PROBLEM SET:
1) Answer these questions from the introduction on kinases:
(a) What high-energy compound is named as a source of phosphate groups?
(b) Which three biological processes are PKL proteins said to play critical roles in?
(c) What example of disease development is given for dysregulation of these proteins?
2) List every kind of kinase that the introduction on kinases places within the PKL superfamily.
3) Resume the introduction on kinases after its final sentence.

Introduction

Kinases are among the most crucial enzymes found in all living organisms. They facilitate phosphorylation reactions, transferring phosphate groups from high-energy compounds like ATP to specific target molecules. Within the PKL superfamily, best known are protein kinases responsible for phosphorylating proteins [1]. Additionally, in the PKL superfamily there are small molecule kinases whose substrates include antibiotics and sugars [2], as well as lipid kinases that target membrane lipids like phospholipids and sphingolipids [3,4,5].

PKL proteins play critical roles in various biological processes, including cell growth, differentiation, and apoptosis. Dysregulation of these proteins can contribute to the development of numerous diseases, including tumorigenesis [6]. Moreover, PKL proteins can act as promoters of antibiotic resistance [2], aid pathogen survival within host cells [5, 7], and serve as effectors influencing cellular processes in affected cells [8]. Consequently, blocking their activity through various types of inhibitors can be crucial in preventing diseases, infections, and treating cancer [9] providing alternative treatments.

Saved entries
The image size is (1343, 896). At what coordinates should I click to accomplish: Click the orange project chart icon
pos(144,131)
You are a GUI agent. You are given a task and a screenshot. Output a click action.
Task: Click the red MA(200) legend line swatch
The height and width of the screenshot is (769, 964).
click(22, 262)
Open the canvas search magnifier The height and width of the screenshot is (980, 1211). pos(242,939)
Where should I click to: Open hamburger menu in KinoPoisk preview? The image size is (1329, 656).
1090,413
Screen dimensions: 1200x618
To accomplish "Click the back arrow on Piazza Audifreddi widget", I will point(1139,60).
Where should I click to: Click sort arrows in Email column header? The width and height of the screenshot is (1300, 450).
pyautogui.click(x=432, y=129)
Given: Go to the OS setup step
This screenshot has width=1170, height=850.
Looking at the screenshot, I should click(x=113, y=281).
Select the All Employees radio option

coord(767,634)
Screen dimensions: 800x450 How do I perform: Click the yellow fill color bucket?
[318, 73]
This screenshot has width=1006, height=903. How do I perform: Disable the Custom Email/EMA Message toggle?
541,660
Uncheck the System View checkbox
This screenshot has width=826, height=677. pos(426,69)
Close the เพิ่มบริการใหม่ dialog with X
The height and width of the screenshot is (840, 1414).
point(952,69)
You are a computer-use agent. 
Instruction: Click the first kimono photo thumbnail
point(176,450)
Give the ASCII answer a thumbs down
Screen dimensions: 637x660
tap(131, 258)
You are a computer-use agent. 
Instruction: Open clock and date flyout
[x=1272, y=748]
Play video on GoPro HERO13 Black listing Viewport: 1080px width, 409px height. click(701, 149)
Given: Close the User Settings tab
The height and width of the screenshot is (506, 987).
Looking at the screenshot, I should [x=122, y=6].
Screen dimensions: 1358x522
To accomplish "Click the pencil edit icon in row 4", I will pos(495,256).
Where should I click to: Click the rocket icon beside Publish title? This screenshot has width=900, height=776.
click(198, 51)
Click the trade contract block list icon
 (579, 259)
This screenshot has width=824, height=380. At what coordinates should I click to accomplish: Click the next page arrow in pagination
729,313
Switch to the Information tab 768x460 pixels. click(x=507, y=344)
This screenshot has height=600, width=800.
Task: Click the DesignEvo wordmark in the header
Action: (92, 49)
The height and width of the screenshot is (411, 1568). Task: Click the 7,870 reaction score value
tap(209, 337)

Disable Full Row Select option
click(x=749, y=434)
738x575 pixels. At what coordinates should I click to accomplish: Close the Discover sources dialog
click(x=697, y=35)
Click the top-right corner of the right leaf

ANSWERS PROVIDED:
1)
(a) ATP
(b) Cell growth, differentiation, and apoptosis
(c) Tumorigenesis

2)
- Protein kinases
- Small molecule kinases
- Lipid kinases

3)
Pseudokinases were initially considered to be non-functional relatives of protein kinases that lost their enzymatic activity due to mutations [10, 11]. However, recent studies have revealed that pseudokinases can exhibit alternative enzymatic activities. For example, the coronavirus NiRAN pseudokinase domain transfers nascent RNA to GDP, using an RNA–protein intermediate, and ultimately forming the core RNA cap structure: GpppA-RNA [12]. The SelO pseudokinase performs AMPylation of proteins involved in redox homeostasis [13]. The bacterial pseudokinase effector SidJ polyglutamylates SidE effectors, blocking their activity which consists of phosphoribosyl ubiquitination of host Rab GTPases to evade phagocytosis [14], thus modulating the effect on the host cell. Pseudokinases can also serve as allosteric regulators of protein kinases, influencing their activity [15] or stasis for other proteins (for example as part of the secretion system of bacteria) [16].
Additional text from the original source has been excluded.